- [Written exercise] Recast the items from the line with "Given: Enable the 点击率 checkbox" to the line with "Looking at the", both ends included, as a two-column CSV headed item_text and answer. Give one row per item, with the item's text and its answer each in a single quoted field and line breaks replaced by spaces.

- [Record list]
+ + + + +

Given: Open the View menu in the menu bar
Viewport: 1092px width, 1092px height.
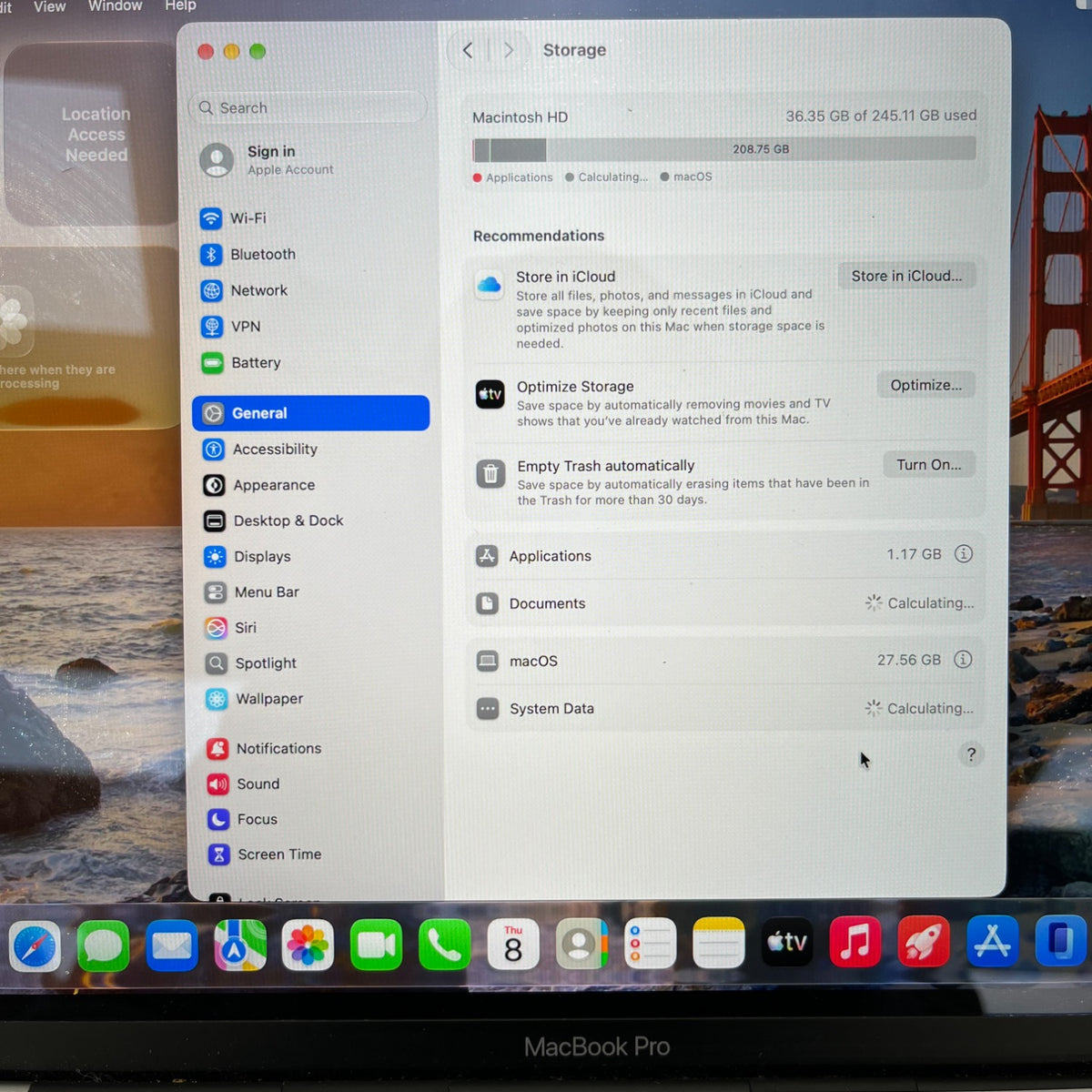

+ + + + +

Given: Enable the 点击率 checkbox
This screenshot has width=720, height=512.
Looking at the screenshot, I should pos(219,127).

+ + + + +

- [Worked solution]
item_text,answer
"Given: Enable the 点击率 checkbox This screenshot has width=720, height=512.","Looking at the screenshot, I should pos(219,127)."